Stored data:
*****

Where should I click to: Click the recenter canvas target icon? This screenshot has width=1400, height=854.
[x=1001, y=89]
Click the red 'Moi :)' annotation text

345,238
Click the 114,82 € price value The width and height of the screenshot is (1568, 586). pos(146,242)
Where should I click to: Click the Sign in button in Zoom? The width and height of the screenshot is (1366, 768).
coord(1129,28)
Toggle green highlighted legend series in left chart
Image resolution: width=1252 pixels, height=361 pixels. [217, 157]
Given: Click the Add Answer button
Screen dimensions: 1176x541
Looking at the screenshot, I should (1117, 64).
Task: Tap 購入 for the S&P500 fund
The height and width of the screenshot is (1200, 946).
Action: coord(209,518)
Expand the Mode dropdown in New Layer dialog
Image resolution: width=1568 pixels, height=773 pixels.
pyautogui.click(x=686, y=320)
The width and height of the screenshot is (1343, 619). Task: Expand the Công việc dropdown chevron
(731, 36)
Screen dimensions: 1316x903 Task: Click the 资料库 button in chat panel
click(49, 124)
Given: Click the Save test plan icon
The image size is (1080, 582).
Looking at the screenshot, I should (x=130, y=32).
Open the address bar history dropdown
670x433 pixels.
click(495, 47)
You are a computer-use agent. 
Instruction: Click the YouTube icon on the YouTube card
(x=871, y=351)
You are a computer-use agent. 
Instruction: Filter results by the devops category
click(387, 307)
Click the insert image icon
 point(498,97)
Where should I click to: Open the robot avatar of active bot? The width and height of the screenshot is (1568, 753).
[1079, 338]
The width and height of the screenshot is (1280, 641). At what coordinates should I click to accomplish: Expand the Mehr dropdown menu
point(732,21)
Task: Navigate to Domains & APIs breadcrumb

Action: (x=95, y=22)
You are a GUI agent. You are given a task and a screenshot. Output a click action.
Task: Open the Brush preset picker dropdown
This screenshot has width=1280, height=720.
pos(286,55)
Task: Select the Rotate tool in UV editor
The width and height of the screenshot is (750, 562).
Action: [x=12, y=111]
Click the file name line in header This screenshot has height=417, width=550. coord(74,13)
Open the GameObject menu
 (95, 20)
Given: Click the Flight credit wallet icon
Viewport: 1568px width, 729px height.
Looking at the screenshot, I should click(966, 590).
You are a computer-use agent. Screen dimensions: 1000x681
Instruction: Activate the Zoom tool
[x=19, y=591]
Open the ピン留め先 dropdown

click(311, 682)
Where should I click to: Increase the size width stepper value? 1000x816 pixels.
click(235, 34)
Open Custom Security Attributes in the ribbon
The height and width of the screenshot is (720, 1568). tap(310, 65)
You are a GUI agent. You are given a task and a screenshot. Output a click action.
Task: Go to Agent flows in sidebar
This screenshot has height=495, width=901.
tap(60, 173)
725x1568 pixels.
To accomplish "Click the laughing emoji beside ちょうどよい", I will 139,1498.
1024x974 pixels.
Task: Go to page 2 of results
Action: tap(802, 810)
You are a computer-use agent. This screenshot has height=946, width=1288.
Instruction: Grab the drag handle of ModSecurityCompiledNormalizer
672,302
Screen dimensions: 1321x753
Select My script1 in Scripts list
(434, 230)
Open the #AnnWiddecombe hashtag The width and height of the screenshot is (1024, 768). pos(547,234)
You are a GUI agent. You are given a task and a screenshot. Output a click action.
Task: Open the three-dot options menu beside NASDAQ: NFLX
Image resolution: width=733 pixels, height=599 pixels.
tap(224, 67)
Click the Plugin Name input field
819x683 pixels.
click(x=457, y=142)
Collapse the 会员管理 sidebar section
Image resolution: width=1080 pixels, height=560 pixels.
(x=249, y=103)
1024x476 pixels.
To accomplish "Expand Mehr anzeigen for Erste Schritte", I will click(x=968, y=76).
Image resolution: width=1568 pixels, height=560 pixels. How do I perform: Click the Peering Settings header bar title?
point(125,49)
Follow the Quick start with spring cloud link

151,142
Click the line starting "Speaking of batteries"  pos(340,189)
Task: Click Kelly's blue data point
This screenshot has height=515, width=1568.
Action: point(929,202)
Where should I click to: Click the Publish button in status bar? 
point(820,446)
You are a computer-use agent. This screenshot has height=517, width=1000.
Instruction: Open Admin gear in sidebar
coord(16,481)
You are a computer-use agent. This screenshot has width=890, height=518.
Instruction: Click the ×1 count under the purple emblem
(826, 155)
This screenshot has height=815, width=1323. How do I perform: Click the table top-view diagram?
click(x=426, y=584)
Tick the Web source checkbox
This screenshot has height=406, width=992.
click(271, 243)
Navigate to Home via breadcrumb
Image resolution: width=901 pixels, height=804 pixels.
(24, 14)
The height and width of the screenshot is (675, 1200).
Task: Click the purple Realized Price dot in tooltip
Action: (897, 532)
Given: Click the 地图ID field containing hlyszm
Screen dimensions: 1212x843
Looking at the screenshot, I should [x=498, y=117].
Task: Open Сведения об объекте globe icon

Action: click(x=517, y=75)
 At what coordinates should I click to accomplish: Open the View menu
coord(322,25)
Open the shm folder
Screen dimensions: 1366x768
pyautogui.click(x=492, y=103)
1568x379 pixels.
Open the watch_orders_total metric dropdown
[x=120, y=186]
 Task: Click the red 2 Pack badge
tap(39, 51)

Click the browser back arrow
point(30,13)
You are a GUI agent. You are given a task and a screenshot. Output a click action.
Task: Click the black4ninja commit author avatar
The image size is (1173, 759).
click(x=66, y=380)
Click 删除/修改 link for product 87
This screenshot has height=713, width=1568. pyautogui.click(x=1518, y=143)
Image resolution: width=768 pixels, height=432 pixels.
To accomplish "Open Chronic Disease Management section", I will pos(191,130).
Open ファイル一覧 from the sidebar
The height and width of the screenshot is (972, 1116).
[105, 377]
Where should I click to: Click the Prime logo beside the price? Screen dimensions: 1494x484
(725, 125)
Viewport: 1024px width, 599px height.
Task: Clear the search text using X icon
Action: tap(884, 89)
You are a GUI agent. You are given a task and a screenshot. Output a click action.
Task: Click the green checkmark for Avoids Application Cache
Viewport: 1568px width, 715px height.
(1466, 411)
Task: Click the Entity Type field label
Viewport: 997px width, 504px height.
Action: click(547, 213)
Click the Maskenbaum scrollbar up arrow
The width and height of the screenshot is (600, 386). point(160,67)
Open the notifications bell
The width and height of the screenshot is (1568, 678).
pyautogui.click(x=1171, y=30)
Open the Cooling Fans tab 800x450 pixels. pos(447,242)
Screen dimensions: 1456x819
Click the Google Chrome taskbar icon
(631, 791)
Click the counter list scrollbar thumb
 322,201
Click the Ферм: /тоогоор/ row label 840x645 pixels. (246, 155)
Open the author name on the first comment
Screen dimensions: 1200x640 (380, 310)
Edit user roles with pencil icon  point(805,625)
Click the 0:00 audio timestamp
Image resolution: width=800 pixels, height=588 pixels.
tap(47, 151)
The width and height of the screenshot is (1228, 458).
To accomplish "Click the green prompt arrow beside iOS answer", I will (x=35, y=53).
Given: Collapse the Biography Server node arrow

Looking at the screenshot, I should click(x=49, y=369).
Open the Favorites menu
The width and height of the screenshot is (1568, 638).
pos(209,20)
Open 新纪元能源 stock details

*****

§ Your goal:
Look above for the line with "Tick the Web source checkbox" and the line with "Given: Click the 地图ID field containing hlyszm"; transcribe both and all lines in between, exactly, and nothing else.

§ Result of this task:
Tick the Web source checkbox
This screenshot has height=406, width=992.
click(271, 243)
Navigate to Home via breadcrumb
Image resolution: width=901 pixels, height=804 pixels.
(24, 14)
The height and width of the screenshot is (675, 1200).
Task: Click the purple Realized Price dot in tooltip
Action: (897, 532)
Given: Click the 地图ID field containing hlyszm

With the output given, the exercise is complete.